HAK-HAK PEREMPUAN DI BIDANG POLITIK DAN PEMERINTAHAN

Oleh :

Evi Purnama Wati, SH.MH

 

 

            Hak asasi manusia merupakan isu  yang pesat berkembang pada akhir abad 20 dan permulaan abad ke-21 ini, baik secara nasional maupun secara internasional. Hak asasi manusia telah menjadi salah satu topik besar yang dibahas dari waktu ke waktu di lembaga dunia, yakni Perserikatan Bangsa-Bangsa. Oleh karena hak asasi manusia telah menjadi milik bersama dan tanggung jawab bersama semua masyarakat dunia yang tergabung dalam PBB sejak dikeluarkannya Universal Declaration of Human Rights tahun 1948. Semakin merasuk ke dalam tubuh Negara-negara anggota PBB.[1]

            Membicarakan tentang hak asasi manusia, dapat ditelusuri secara historis perkembangan konsep-konsep itu di Negara barat, dengan pengertian bahwa pengakuan dan perlindungan terhadap hak-hak asasi manusia tidak hanya terdapat dalam masyarakat dan Negara, akan tetapi fakta sejarah menunjukkan kepada kita bahwa yang memulai permasalahan hak-hak asasi manusia adalah pemikiran-pemikiran barat. Meskipun demikian dalam kenyataannya sebelum di deklarasikan apa yang disebut dengan Declaration of Human Rights oleh Negara Barat pada tahun 1948 Indonesia telah terlebih dahulu menjunjung tinggi hak asasi tersebut.

            Bukti konkrit yang terdapat dalam Pembukaan Undang-Undang Dasar 1945 tentang pengakuan hak asasi manusia adalah dalam pernyataan “Bahwa kemerdekaan itu adalah hak segala bangsa dan oleh sebab itu maka penjajahan di atas dunia harus dihapuskan, karena tidak sesuai dengan peri kemanusiaan dan peri keadilan”.  Pernyataan tersebut secara gamblang telah mengisyaratkan bahwa hak asasi manusia itu sangat dijunjung tinggi oleh bangsa Indonesia.

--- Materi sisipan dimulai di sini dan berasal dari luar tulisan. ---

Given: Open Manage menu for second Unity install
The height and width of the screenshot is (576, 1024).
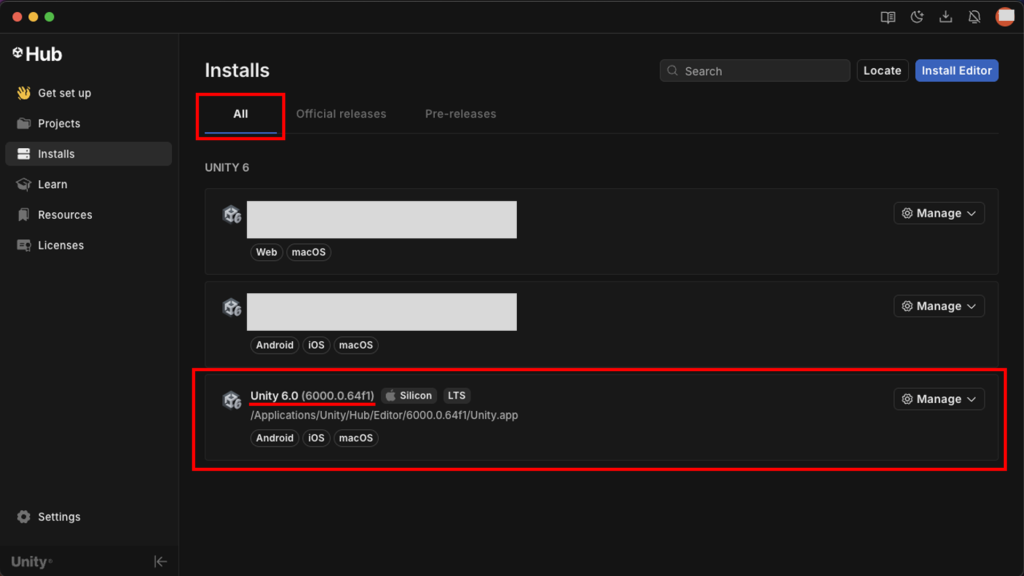Looking at the screenshot, I should click(x=938, y=306).
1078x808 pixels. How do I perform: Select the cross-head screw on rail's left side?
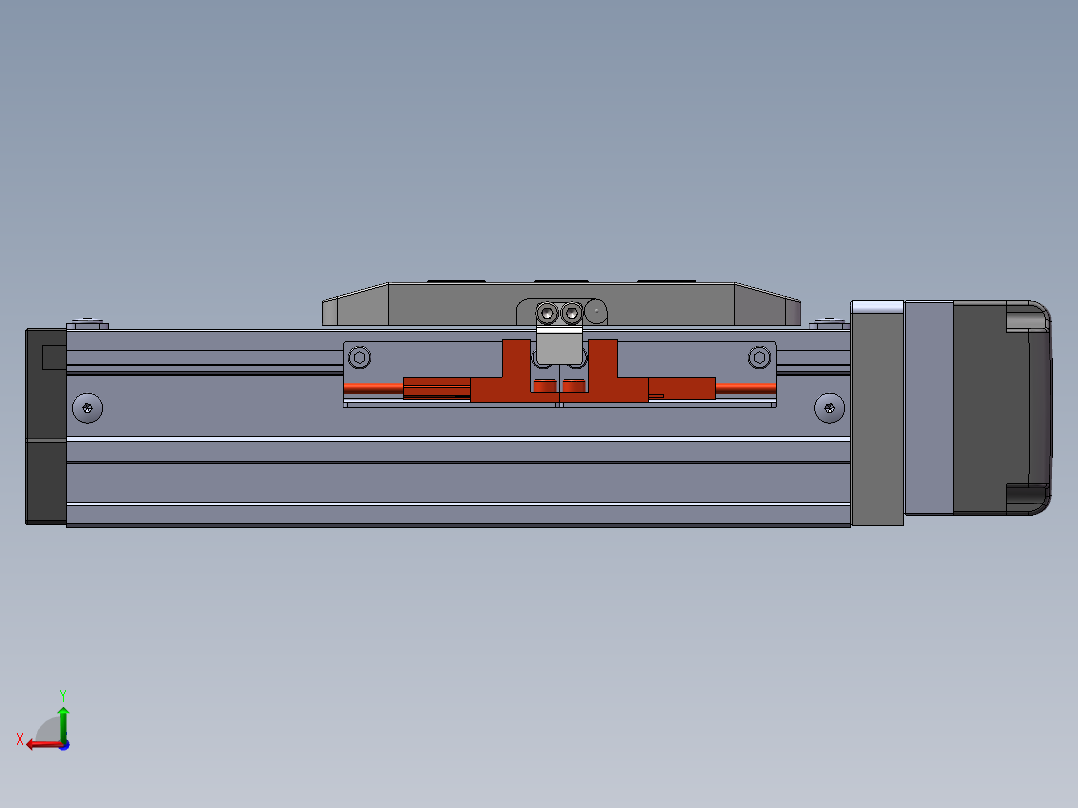pyautogui.click(x=89, y=407)
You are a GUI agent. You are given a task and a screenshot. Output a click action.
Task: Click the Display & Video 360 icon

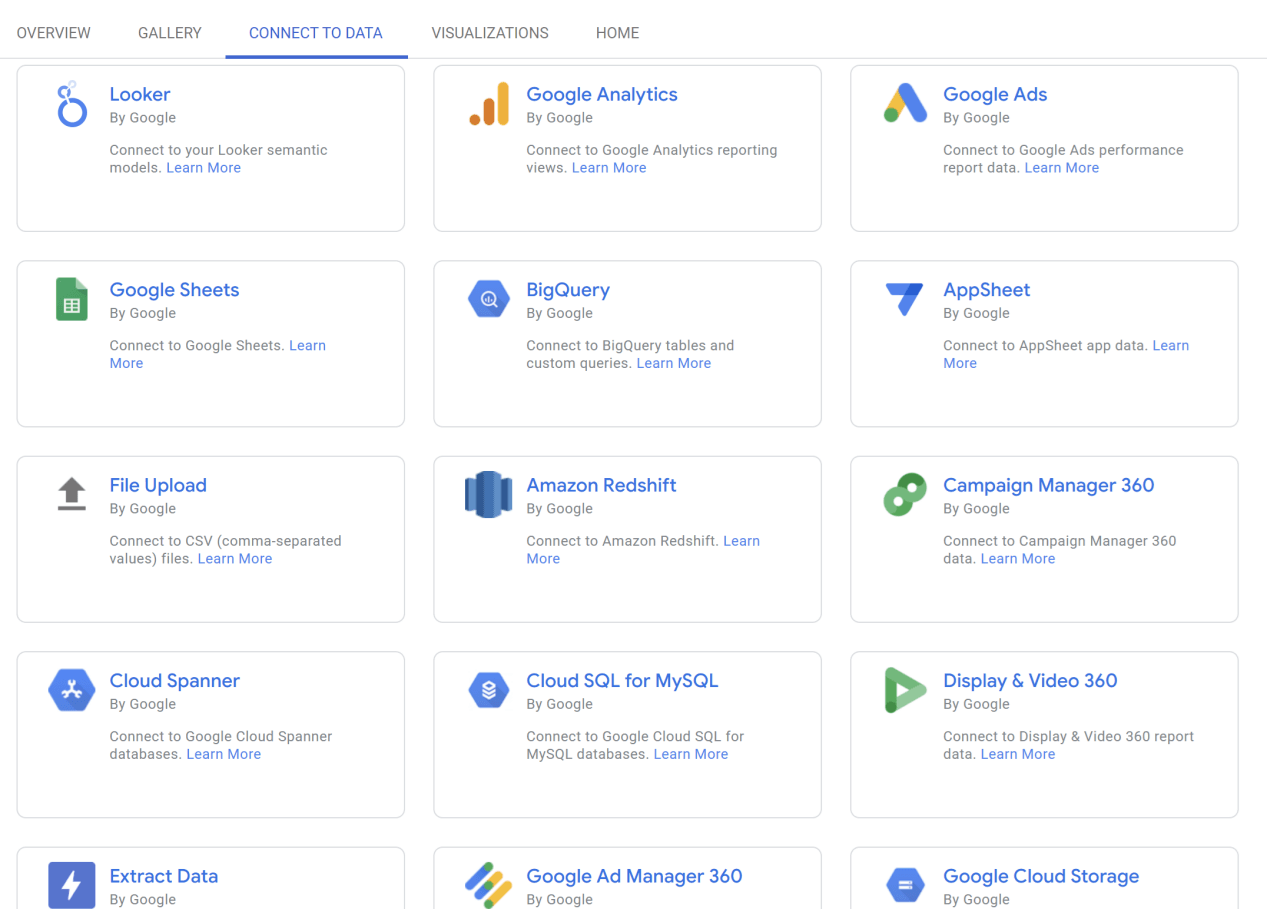[905, 690]
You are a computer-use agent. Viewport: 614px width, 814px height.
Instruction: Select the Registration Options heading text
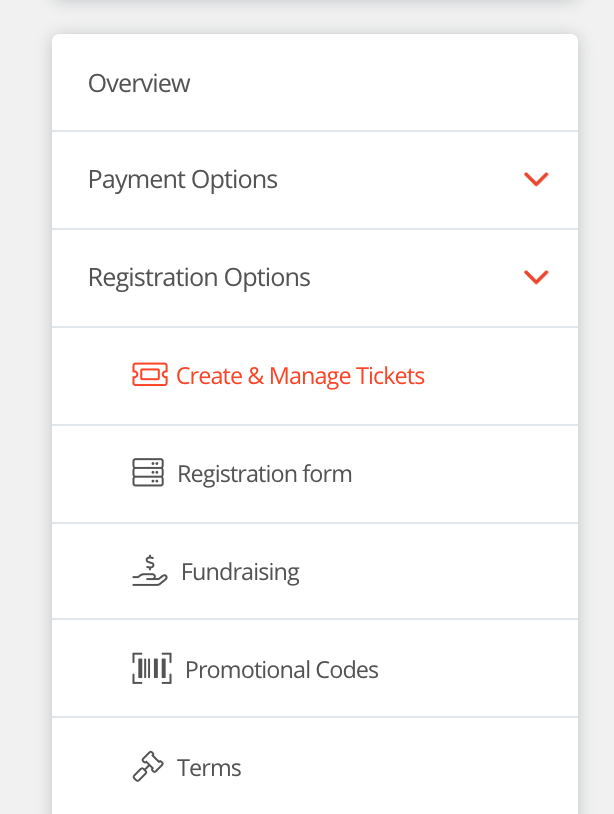pos(199,277)
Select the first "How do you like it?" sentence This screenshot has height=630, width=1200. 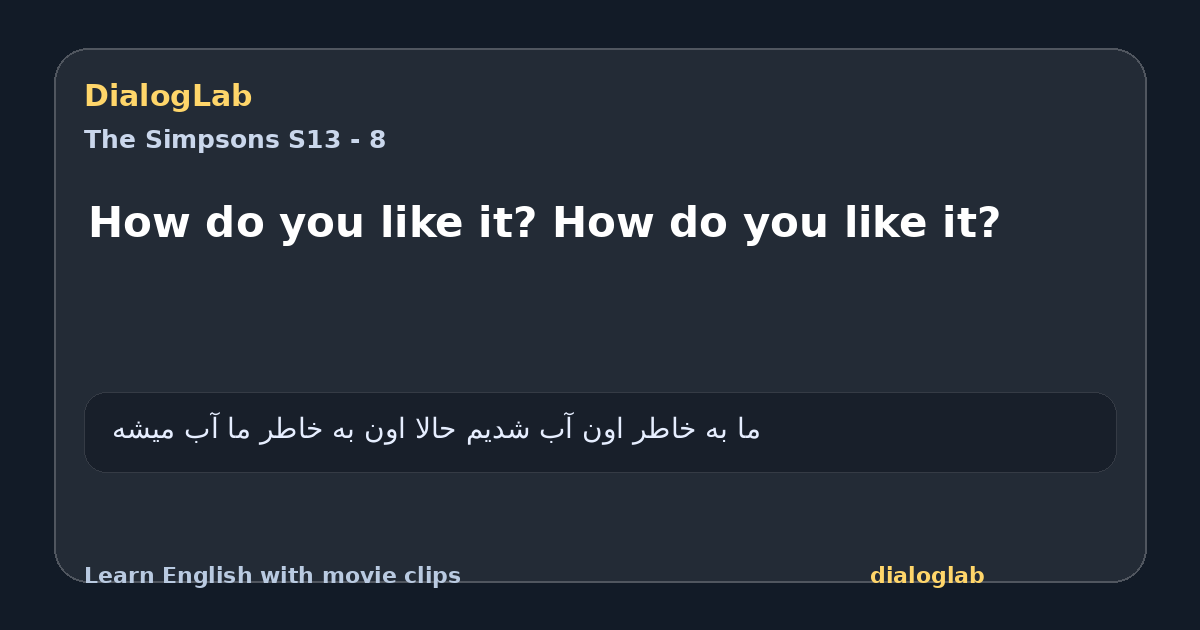pos(315,223)
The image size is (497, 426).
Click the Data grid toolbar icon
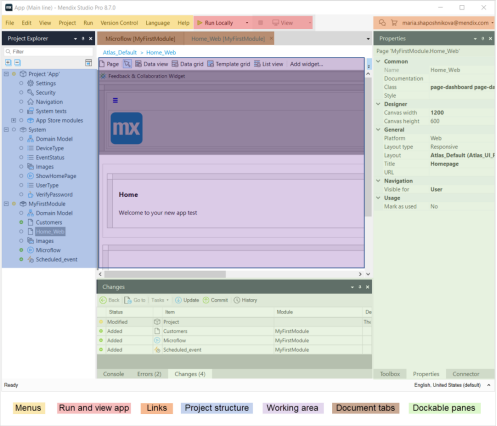175,64
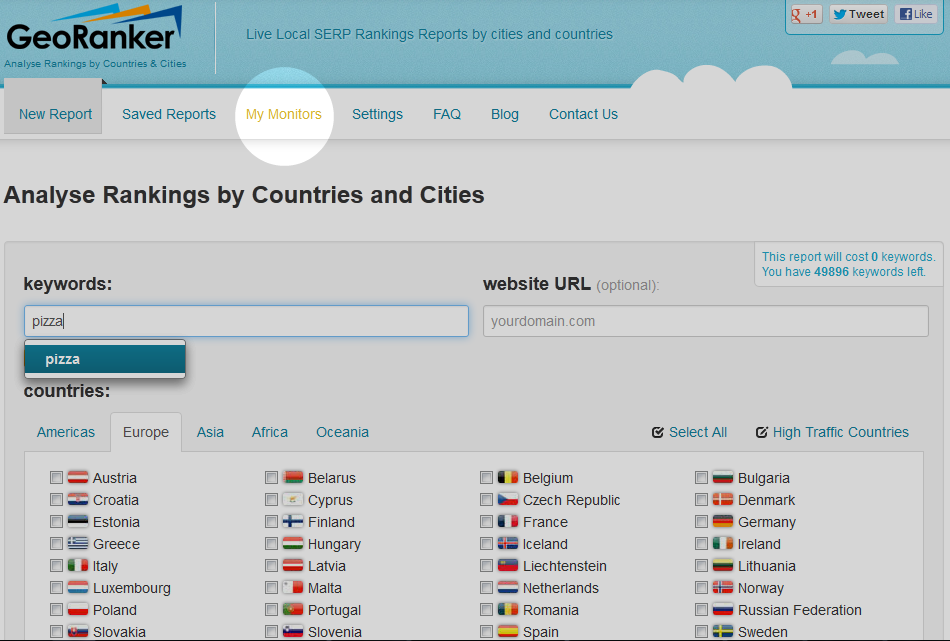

            Terlepas dari itu dalam ketentuan Pasal 27 ayat (1) UUD 1945 dinyatakan bahwa, segala warga Negara bersamaan kedudukannya di dalam hukum dan pemerntahan dan wajib menjunjung hukum dan pemerintahan itu dengan tidak ada kecualinya.[2] Ini menjelaskan bahwa tidak adanya diskriminasi dalam hukum dan pemerintahan yang ada di Indonesia, tidak terkecuali laki-laki dan perempuan, suku-suku, agama, adat istiadat maupun ras akan tetapi porsi bagi setiap warga Negara dalam hukum dan pemerintahan adalah sama.

            Hal ini diperjelas lagi dalam Pasal 28D ayat (3) UUD 1945 (amandemen II), setiap warga Negara memperoleh kesempatan yang sama dalam pemerintahan. Ini menunjukkan bagi warga Negara apakah laki-laki ataupun perempuan tetap mempunyai kesempatan yang sama dalam hal pemerintahan.

            Dalam era reformasi sekarang ini keterlibatan perempuan dalam hal pemerintahan sudah sangat mewarnai Negara Indonesia, hal ini terbukti dengan Negara Indonesia sudah pernah dipimpin oleh seorang wanita yakni Megawati Soekarno Putri sebagai Kepala Negara yang sekaligus sebagai Kepala Pemerintahan.

            Apabila kita kembali ke sejarah jauh sebelum perempuan-perempuan yang sekarang berjuang dalam pembangunan bangsa Indonesia sudah terlebih dahulu lahir putra-putri bangsa yang memiliki keperdulian terhadap bangsa melalui perjuangannya, seperti dapat kita lihat bagaimana perjuangan Cut Nyak Dien di Banda Aceh yang berusaha untuk mengusir penjajah kala itu, yang menunjukkan eksistensi perempuan yang tidak dapat dipandang sebelah mata.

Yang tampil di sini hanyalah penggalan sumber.